Hey, I'd agree with this-- and it's worth noting that 17^2 - 5^2 > 16^2, so even 1MPH slower would likely have resulted in no contact in this scenario.

But, I'd say the majority of the time it's OK to pass an elementary school at 20-25MPH. Anything carries a certain level of risk, of course. So we really need to know more about the situation to judge the Waymo's speed. I will say that generally Waymo seems to be on the conservative end in the scenarios I've seen.

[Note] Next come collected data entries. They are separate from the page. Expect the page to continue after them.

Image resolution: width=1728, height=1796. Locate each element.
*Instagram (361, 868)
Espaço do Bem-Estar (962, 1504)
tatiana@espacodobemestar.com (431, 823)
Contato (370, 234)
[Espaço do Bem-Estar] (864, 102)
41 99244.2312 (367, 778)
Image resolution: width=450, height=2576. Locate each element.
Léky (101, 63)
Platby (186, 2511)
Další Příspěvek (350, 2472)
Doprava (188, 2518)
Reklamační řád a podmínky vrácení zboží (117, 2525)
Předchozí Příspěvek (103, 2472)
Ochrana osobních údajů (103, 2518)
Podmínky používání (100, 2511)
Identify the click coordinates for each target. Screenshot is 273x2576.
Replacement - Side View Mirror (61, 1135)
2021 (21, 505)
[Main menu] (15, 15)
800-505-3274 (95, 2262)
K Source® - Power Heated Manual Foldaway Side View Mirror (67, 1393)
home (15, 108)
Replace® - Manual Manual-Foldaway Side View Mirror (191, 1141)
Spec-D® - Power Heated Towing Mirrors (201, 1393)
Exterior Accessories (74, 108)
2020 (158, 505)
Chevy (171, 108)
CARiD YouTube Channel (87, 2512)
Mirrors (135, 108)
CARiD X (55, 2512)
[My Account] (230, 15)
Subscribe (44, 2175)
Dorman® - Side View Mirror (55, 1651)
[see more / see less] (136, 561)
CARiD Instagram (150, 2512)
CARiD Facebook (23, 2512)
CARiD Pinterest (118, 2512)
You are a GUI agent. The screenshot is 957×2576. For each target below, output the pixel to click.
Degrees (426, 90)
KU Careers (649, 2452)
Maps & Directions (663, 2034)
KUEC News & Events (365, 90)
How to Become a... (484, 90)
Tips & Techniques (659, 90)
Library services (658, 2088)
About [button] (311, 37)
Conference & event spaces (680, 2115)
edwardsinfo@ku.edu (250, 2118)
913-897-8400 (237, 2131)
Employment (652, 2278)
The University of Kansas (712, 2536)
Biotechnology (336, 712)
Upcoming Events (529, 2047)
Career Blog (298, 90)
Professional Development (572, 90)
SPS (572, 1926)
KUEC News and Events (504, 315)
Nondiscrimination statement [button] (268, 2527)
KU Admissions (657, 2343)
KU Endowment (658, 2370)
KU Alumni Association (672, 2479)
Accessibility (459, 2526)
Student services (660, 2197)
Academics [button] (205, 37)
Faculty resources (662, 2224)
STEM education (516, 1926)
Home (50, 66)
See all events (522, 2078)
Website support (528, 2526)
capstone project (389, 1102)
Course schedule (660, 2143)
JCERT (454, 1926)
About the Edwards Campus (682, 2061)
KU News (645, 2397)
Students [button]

(My back of napkin math says an attentive human driver going at 12MPH would hit the pedestrian at the same speed if what we've been told is accurate).

  • > Hey, I'd agree with this-- and it's worth noting that 17^2 - 5^2 > 16^2, so even 1MPH slower would likely have resulted in no contact in this scenario.

    Only with instant reaction time and linear deceleration.

    Neither of those are the case. It takes time for even a Waymo to recognize a dangerous situation and apply the brake and deceleration of vehicles is not actually linear.

    • > It takes time for even a Waymo to recognize a dangerous situation

      Reaction time makes the math even better here. You travel v1 * reaction_time no matter what, before entering the deceleration regime. So if v1 gets smaller, you get to spend a greater proportion of time in the deceleration regime.

      > linear deceleration.

      After reaction time, stopping distance is pretty close to n^2. There's weird effects at high speed (contribution from drag) and at very low speed, but they have pretty modest contributions.

      2 replies →

  • Swedish schools still have students who walk there. I live near one and there are very few cars that exceed 20km/h during rush hours. Anything faster is reckless even if the max over here is 30 km/h (19 mph).

    • The schools I'm thinking of have sidewalks with some degree of protection/offset from street, and the crossings are protected by human crossing guards during times when students are going to schools. The posted limits are "25 (MPH) When Children Are Present" and traffic generally moves at 20MPH during most of those times.

      There are definitely times and situation where the right speed is 7MPH and even that feels "fast", though, too.

Whoa! You're allowed to double park outside a school over there?!

  • People loitering in their cars waiting for a space to pick up their kid. So not actually parked.

  • More like standing, and quite common in a school zone.

    I would not race at 17 MPH through such an area. Of course, Waymo will find a way to describe themselves as the heroes of this situation.